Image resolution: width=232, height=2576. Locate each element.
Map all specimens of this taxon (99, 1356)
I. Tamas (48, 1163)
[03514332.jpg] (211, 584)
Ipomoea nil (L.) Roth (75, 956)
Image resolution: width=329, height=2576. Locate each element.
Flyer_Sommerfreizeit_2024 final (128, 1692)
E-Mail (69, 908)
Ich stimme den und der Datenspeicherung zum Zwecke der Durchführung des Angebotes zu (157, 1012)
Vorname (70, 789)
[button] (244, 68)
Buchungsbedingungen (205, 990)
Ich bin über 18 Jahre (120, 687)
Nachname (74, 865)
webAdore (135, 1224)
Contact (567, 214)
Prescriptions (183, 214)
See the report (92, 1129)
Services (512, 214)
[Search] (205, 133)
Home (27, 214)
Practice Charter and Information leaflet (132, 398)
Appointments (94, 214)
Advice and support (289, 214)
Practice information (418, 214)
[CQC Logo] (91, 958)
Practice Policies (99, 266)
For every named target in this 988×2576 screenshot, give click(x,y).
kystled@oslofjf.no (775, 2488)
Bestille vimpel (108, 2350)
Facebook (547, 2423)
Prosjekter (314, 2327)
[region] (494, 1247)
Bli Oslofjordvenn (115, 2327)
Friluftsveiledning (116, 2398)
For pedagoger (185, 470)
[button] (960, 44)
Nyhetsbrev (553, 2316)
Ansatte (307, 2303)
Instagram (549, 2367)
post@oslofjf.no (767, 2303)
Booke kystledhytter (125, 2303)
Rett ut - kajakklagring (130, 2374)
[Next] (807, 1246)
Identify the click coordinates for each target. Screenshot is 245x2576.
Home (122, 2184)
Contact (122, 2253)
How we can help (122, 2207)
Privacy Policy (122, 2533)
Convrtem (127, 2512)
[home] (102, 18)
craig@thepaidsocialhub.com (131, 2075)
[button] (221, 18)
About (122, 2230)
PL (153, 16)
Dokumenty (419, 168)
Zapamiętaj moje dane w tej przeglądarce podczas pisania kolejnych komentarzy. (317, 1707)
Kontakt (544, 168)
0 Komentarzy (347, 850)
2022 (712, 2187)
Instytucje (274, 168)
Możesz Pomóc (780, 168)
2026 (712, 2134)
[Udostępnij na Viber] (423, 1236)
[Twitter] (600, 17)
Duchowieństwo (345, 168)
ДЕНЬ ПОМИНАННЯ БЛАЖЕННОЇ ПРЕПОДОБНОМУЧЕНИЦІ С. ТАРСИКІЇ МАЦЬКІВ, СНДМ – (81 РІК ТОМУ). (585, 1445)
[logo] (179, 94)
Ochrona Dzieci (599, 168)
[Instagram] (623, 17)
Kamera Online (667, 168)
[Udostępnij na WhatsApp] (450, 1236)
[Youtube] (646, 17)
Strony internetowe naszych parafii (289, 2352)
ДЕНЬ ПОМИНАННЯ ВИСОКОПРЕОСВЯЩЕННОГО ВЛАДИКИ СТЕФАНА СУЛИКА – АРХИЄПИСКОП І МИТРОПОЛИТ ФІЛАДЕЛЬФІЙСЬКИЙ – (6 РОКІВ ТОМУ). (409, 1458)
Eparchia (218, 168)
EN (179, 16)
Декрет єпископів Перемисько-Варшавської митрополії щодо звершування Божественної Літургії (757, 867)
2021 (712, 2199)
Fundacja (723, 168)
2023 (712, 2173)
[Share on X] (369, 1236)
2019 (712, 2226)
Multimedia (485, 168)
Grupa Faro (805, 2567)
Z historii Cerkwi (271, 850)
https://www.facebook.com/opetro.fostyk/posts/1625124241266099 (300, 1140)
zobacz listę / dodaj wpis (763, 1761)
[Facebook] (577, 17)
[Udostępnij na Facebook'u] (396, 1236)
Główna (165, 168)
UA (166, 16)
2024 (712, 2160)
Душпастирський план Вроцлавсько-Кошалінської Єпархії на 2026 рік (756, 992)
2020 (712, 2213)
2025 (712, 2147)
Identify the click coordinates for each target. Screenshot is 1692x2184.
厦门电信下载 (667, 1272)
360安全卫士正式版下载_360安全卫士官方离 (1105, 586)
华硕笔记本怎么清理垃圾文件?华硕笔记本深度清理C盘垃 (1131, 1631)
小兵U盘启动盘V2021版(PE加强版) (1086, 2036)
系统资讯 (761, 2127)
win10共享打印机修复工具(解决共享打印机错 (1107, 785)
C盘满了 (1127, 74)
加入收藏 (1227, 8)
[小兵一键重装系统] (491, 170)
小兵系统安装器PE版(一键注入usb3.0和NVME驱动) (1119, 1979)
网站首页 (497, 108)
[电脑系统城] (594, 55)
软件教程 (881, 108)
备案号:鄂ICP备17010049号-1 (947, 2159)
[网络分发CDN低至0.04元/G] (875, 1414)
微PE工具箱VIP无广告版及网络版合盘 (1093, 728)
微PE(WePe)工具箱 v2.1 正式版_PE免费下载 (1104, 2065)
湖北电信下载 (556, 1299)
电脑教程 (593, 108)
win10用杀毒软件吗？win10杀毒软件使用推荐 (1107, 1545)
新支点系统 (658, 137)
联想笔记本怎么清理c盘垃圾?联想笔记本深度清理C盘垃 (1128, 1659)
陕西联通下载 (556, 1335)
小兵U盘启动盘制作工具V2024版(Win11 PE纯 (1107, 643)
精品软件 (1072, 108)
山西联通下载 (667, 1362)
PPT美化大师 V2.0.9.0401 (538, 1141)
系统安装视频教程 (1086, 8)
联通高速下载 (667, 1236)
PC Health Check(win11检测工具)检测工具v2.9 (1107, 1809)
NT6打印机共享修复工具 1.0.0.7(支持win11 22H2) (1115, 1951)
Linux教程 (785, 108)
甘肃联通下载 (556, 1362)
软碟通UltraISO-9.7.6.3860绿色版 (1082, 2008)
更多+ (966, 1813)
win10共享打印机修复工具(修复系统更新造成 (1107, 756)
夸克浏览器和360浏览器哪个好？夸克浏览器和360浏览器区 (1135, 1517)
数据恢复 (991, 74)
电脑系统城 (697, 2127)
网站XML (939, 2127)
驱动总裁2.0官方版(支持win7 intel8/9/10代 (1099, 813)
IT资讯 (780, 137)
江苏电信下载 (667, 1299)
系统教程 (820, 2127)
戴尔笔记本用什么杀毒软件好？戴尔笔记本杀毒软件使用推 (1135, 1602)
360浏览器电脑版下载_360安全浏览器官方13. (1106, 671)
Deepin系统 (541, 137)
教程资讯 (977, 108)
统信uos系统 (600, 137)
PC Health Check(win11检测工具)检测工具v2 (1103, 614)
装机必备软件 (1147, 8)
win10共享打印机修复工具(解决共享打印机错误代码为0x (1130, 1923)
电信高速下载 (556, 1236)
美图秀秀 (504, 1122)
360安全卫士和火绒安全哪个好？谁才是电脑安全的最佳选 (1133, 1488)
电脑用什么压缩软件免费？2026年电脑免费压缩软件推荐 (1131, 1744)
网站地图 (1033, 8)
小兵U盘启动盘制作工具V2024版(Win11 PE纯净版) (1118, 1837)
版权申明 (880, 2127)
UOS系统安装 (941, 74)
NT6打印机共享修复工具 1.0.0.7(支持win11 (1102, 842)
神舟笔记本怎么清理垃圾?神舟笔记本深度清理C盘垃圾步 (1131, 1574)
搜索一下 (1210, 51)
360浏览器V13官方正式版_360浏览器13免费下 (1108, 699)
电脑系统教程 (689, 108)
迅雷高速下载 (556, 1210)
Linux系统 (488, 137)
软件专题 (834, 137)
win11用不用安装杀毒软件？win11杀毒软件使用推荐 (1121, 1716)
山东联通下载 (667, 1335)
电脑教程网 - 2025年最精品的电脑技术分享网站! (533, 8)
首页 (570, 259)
++++++++
* **What you will do**:
Your answer should repeat every entry exactly.

* **Completed task**:
Image resolution: width=232, height=2576. Locate each element.
Map all specimens of this taxon (99, 1356)
I. Tamas (48, 1163)
[03514332.jpg] (211, 584)
Ipomoea nil (L.) Roth (75, 956)
Image resolution: width=329, height=2576. Locate each element.
Flyer_Sommerfreizeit_2024 final (128, 1692)
E-Mail (69, 908)
Ich stimme den und der Datenspeicherung zum Zwecke der Durchführung des Angebotes zu (157, 1012)
Vorname (70, 789)
[button] (244, 68)
Buchungsbedingungen (205, 990)
Ich bin über 18 Jahre (120, 687)
Nachname (74, 865)
webAdore (135, 1224)
Contact (567, 214)
Prescriptions (183, 214)
See the report (92, 1129)
Services (512, 214)
[Search] (205, 133)
Home (27, 214)
Practice Charter and Information leaflet (132, 398)
Appointments (94, 214)
Advice and support (289, 214)
Practice information (418, 214)
[CQC Logo] (91, 958)
Practice Policies (99, 266)
For every named target in this 988×2576 screenshot, give click(x,y).
kystled@oslofjf.no (775, 2488)
Bestille vimpel (108, 2350)
Facebook (547, 2423)
Prosjekter (314, 2327)
[region] (494, 1247)
Bli Oslofjordvenn (115, 2327)
Friluftsveiledning (116, 2398)
For pedagoger (185, 470)
[button] (960, 44)
Nyhetsbrev (553, 2316)
Ansatte (307, 2303)
Instagram (549, 2367)
post@oslofjf.no (767, 2303)
Booke kystledhytter (125, 2303)
Rett ut - kajakklagring (130, 2374)
[Next] (807, 1246)
Identify the click coordinates for each target. Screenshot is 245x2576.
Home (122, 2184)
Contact (122, 2253)
How we can help (122, 2207)
Privacy Policy (122, 2533)
Convrtem (127, 2512)
[home] (102, 18)
craig@thepaidsocialhub.com (131, 2075)
[button] (221, 18)
About (122, 2230)
PL (153, 16)
Dokumenty (419, 168)
Zapamiętaj moje dane w tej przeglądarce podczas pisania kolejnych komentarzy. (317, 1707)
Kontakt (544, 168)
0 Komentarzy (347, 850)
2022 (712, 2187)
Instytucje (274, 168)
Możesz Pomóc (780, 168)
2026 (712, 2134)
[Udostępnij na Viber] (423, 1236)
[Twitter] (600, 17)
Duchowieństwo (345, 168)
ДЕНЬ ПОМИНАННЯ БЛАЖЕННОЇ ПРЕПОДОБНОМУЧЕНИЦІ С. ТАРСИКІЇ МАЦЬКІВ, СНДМ – (81 РІК ТОМУ). (585, 1445)
[logo] (179, 94)
Ochrona Dzieci (599, 168)
[Instagram] (623, 17)
Kamera Online (667, 168)
[Udostępnij na WhatsApp] (450, 1236)
[Youtube] (646, 17)
Strony internetowe naszych parafii (289, 2352)
ДЕНЬ ПОМИНАННЯ ВИСОКОПРЕОСВЯЩЕННОГО ВЛАДИКИ СТЕФАНА СУЛИКА – АРХИЄПИСКОП І МИТРОПОЛИТ ФІЛАДЕЛЬФІЙСЬКИЙ – (6 РОКІВ ТОМУ). (409, 1458)
Eparchia (218, 168)
EN (179, 16)
Декрет єпископів Перемисько-Варшавської митрополії щодо звершування Божественної Літургії (757, 867)
2021 (712, 2199)
Fundacja (723, 168)
2023 (712, 2173)
[Share on X] (369, 1236)
2019 (712, 2226)
Multimedia (485, 168)
Grupa Faro (805, 2567)
Z historii Cerkwi (271, 850)
https://www.facebook.com/opetro.fostyk/posts/1625124241266099 (300, 1140)
zobacz listę / dodaj wpis (763, 1761)
[Facebook] (577, 17)
[Udostępnij na Facebook'u] (396, 1236)
Główna (165, 168)
UA (166, 16)
2024 (712, 2160)
Душпастирський план Вроцлавсько-Кошалінської Єпархії на 2026 рік (756, 992)
2020 (712, 2213)
2025 (712, 2147)
Identify the click coordinates for each target. Screenshot is 1692x2184.
厦门电信下载 (667, 1272)
360安全卫士正式版下载_360安全卫士官方离 (1105, 586)
华硕笔记本怎么清理垃圾文件?华硕笔记本深度清理C盘垃 (1131, 1631)
小兵U盘启动盘V2021版(PE加强版) (1086, 2036)
系统资讯 (761, 2127)
win10共享打印机修复工具(解决共享打印机错 (1107, 785)
C盘满了 (1127, 74)
加入收藏 (1227, 8)
[小兵一键重装系统] (491, 170)
小兵系统安装器PE版(一键注入usb3.0和NVME驱动) (1119, 1979)
网站首页 (497, 108)
[电脑系统城] (594, 55)
软件教程 (881, 108)
备案号:鄂ICP备17010049号-1 (947, 2159)
[网络分发CDN低至0.04元/G] (875, 1414)
微PE工具箱VIP无广告版及网络版合盘 (1093, 728)
微PE(WePe)工具箱 v2.1 正式版_PE免费下载 (1104, 2065)
湖北电信下载 (556, 1299)
电脑教程 (593, 108)
win10用杀毒软件吗？win10杀毒软件使用推荐 (1107, 1545)
新支点系统 (658, 137)
联想笔记本怎么清理c盘垃圾?联想笔记本深度清理C盘垃 (1128, 1659)
陕西联通下载 (556, 1335)
小兵U盘启动盘制作工具V2024版(Win11 PE纯 (1107, 643)
精品软件 (1072, 108)
山西联通下载 (667, 1362)
PPT美化大师 V2.0.9.0401 (538, 1141)
系统安装视频教程 (1086, 8)
联通高速下载 (667, 1236)
PC Health Check(win11检测工具)检测工具v2.9 (1107, 1809)
NT6打印机共享修复工具 1.0.0.7(支持win11 22H2) (1115, 1951)
Linux教程 (785, 108)
甘肃联通下载 (556, 1362)
软碟通UltraISO-9.7.6.3860绿色版 (1082, 2008)
更多+ (966, 1813)
win10共享打印机修复工具(修复系统更新造成 (1107, 756)
夸克浏览器和360浏览器哪个好？夸克浏览器和360浏览器区 (1135, 1517)
数据恢复 (991, 74)
电脑系统城 (697, 2127)
网站XML (939, 2127)
驱动总裁2.0官方版(支持win7 intel8/9/10代 (1099, 813)
IT资讯 (780, 137)
江苏电信下载 (667, 1299)
系统教程 (820, 2127)
戴尔笔记本用什么杀毒软件好？戴尔笔记本杀毒软件使用推 (1135, 1602)
360浏览器电脑版下载_360安全浏览器官方13. (1106, 671)
Deepin系统 (541, 137)
教程资讯 (977, 108)
统信uos系统 (600, 137)
PC Health Check(win11检测工具)检测工具v2 (1103, 614)
装机必备软件 (1147, 8)
win10共享打印机修复工具(解决共享打印机错误代码为0x (1130, 1923)
电信高速下载 (556, 1236)
美图秀秀 (504, 1122)
360安全卫士和火绒安全哪个好？谁才是电脑安全的最佳选 (1133, 1488)
电脑用什么压缩软件免费？2026年电脑免费压缩软件推荐 (1131, 1744)
网站地图 (1033, 8)
小兵U盘启动盘制作工具V2024版(Win11 PE纯净版) (1118, 1837)
版权申明 (880, 2127)
UOS系统安装 (941, 74)
NT6打印机共享修复工具 1.0.0.7(支持win11 (1102, 842)
神舟笔记本怎么清理垃圾?神舟笔记本深度清理C盘垃圾步 (1131, 1574)
搜索一下 (1210, 51)
360浏览器V13官方正式版_360浏览器13免费下 (1108, 699)
电脑系统教程 (689, 108)
迅雷高速下载 (556, 1210)
Linux系统 (488, 137)
软件专题 (834, 137)
win11用不用安装杀毒软件？win11杀毒软件使用推荐 (1121, 1716)
山东联通下载 (667, 1335)
电脑教程网 - 2025年最精品的电脑技术分享网站! (533, 8)
首页 (570, 259)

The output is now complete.